Start of Study material

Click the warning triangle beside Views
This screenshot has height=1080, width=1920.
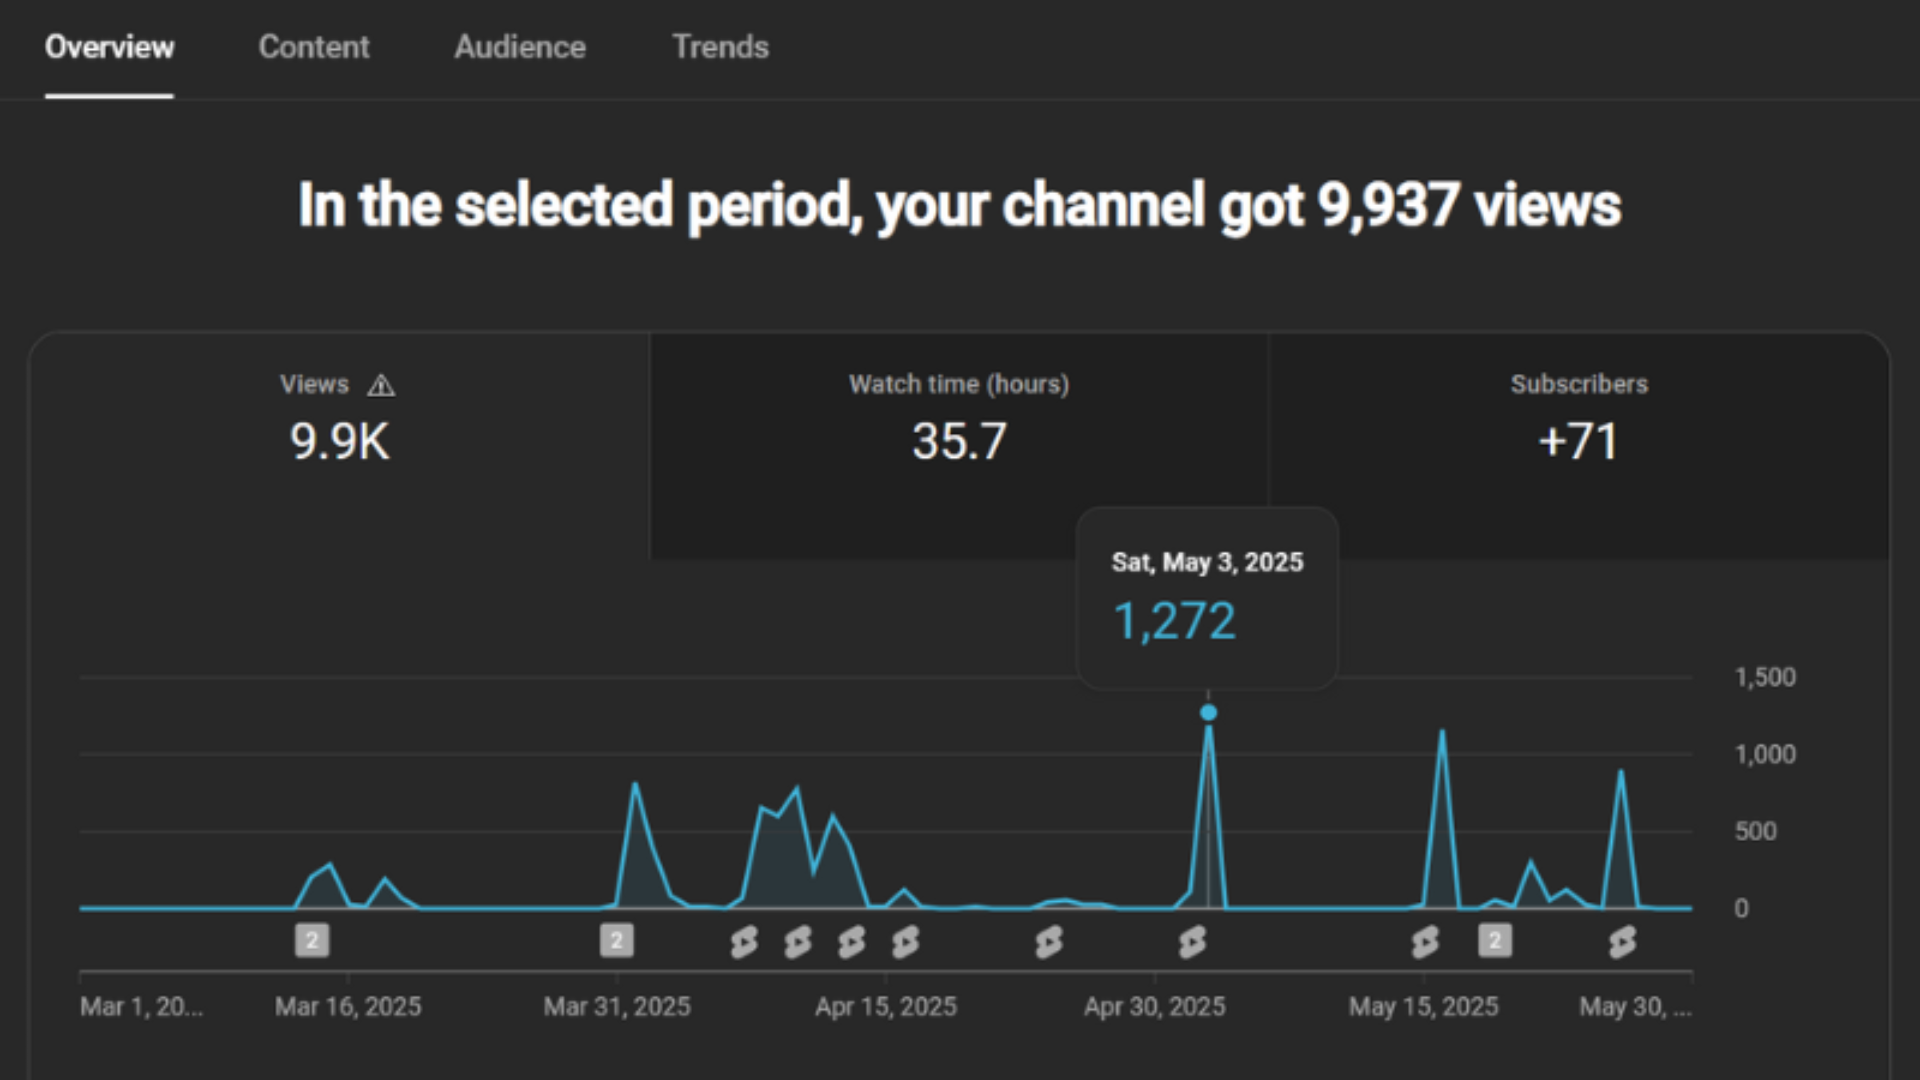coord(381,385)
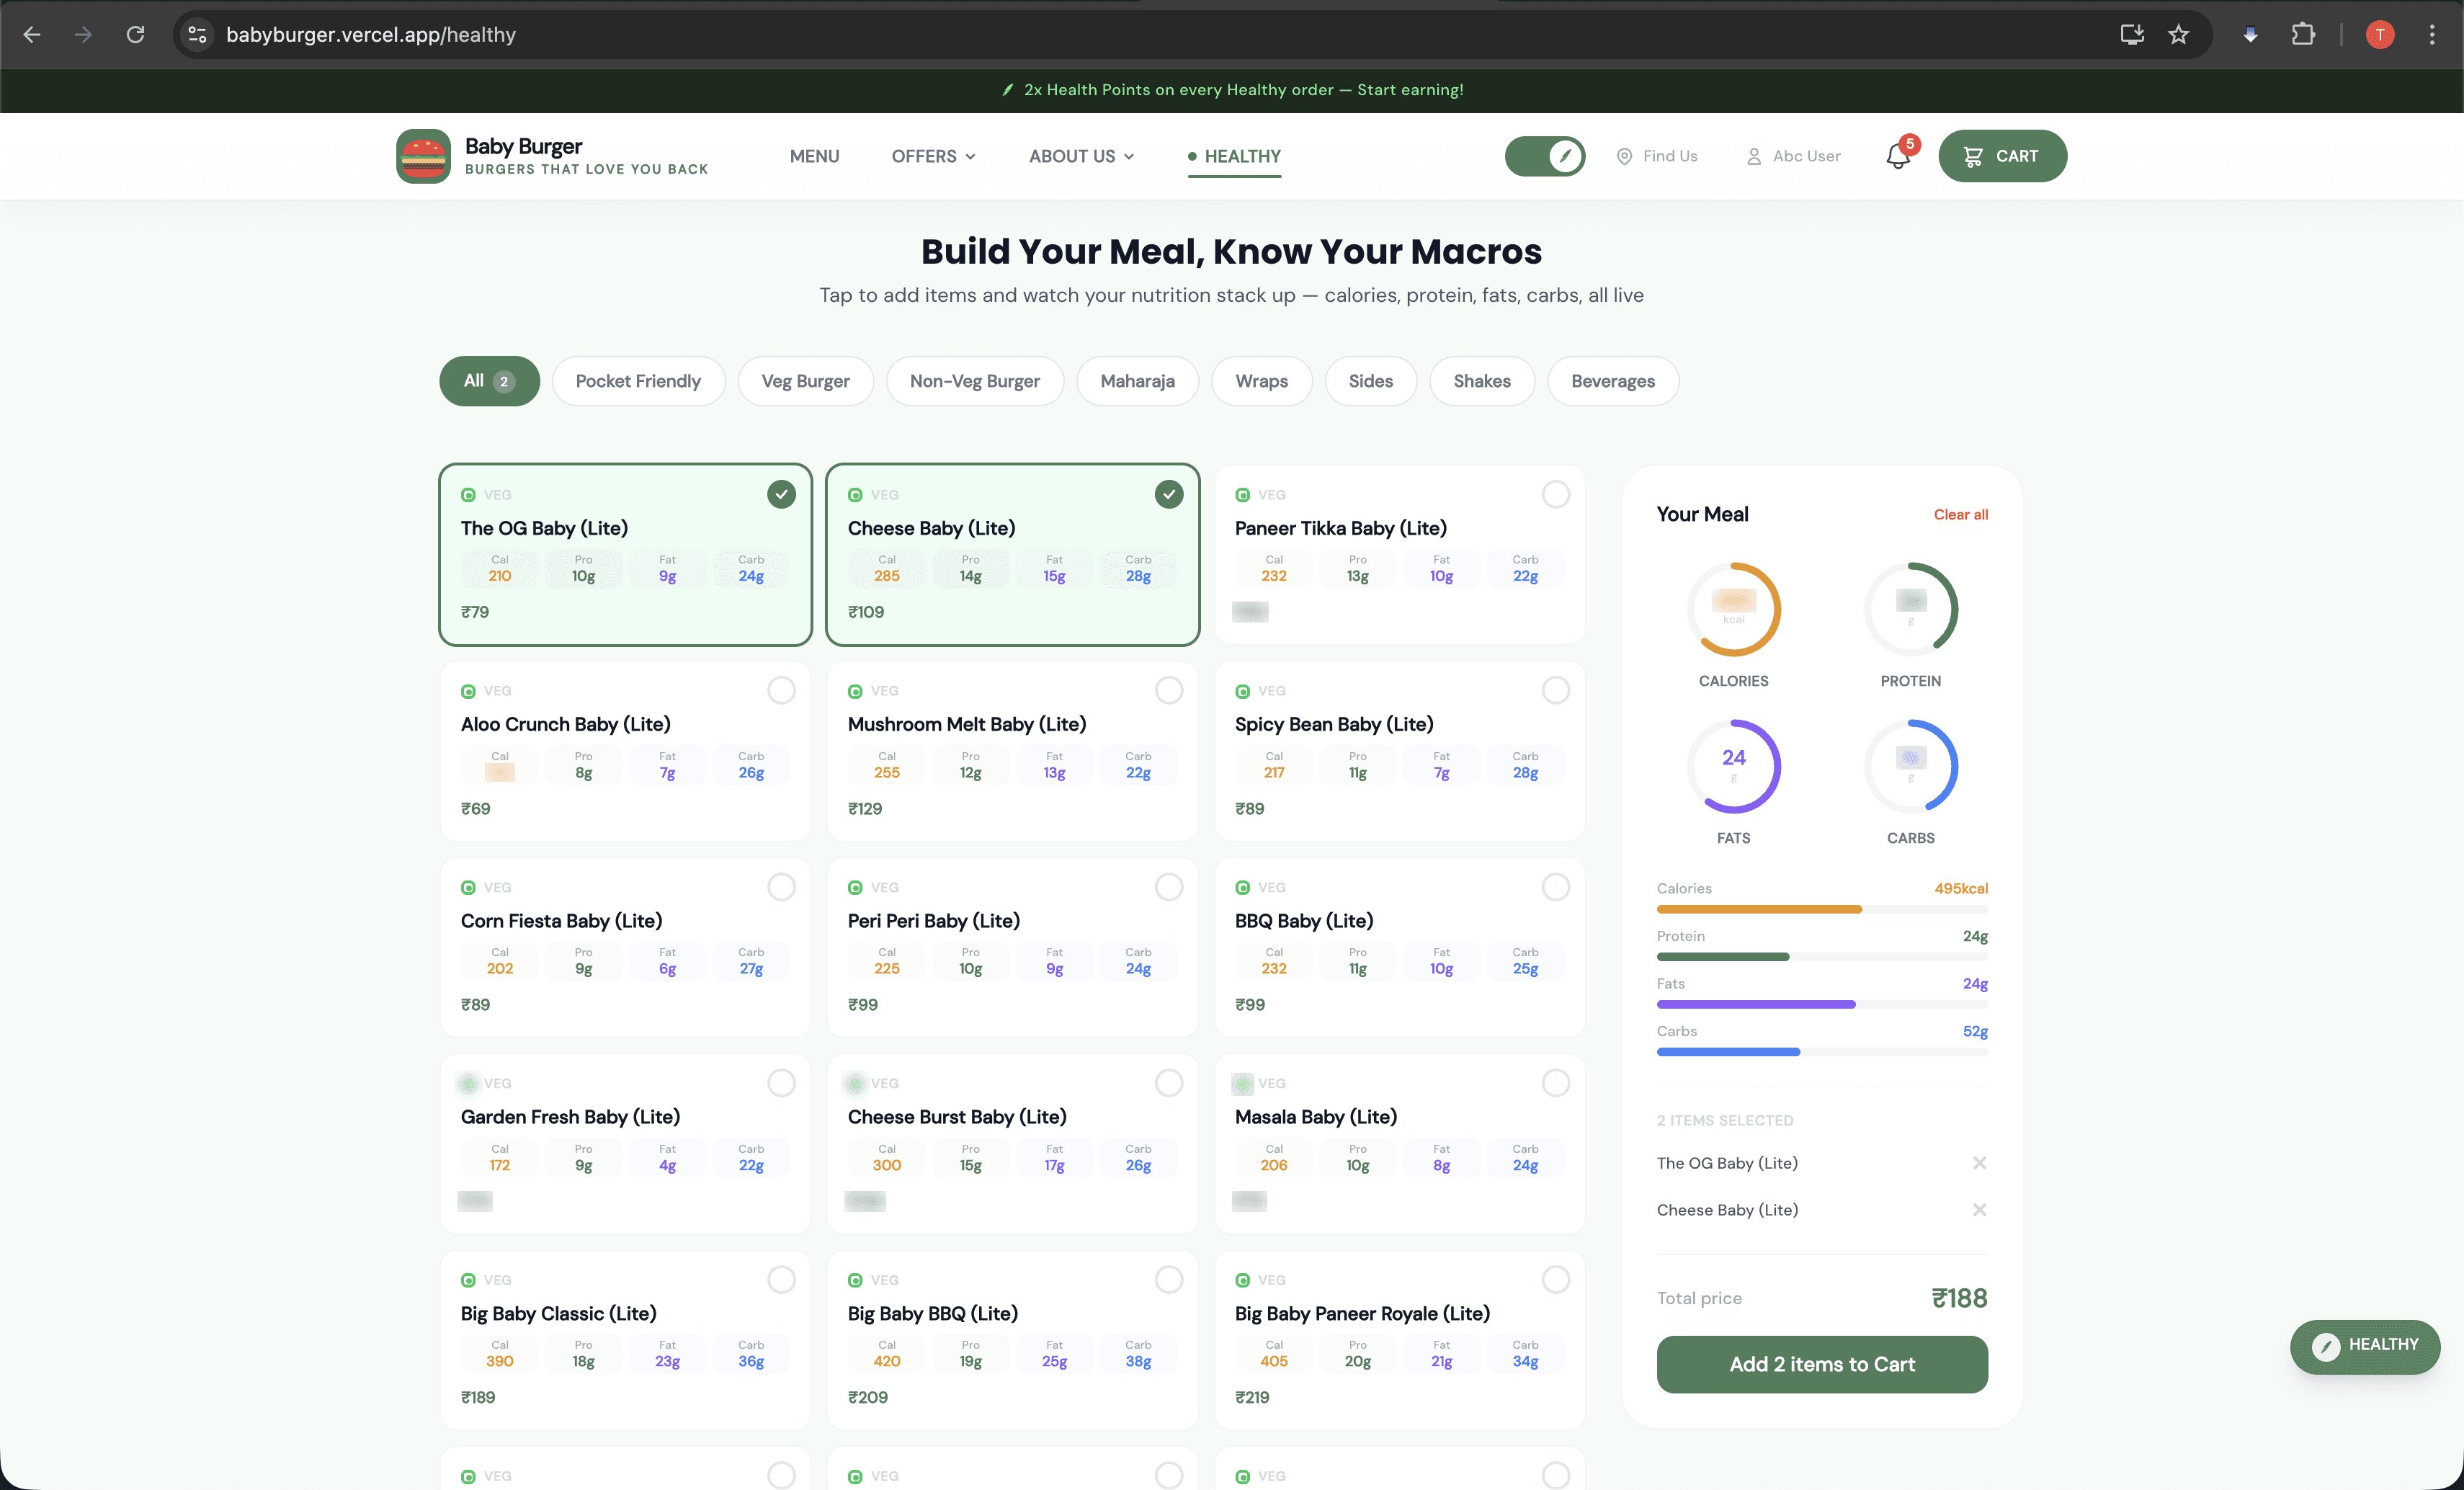Click the browser downloads icon
2464x1490 pixels.
pyautogui.click(x=2250, y=34)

End of Study material

• [Work instruction]: The expected output is every record above, copied exactly, without pictures.

• [Answer space]:
Click the warning triangle beside Views
This screenshot has height=1080, width=1920.
coord(381,385)
Click the browser downloads icon
2464x1490 pixels.
pyautogui.click(x=2250, y=34)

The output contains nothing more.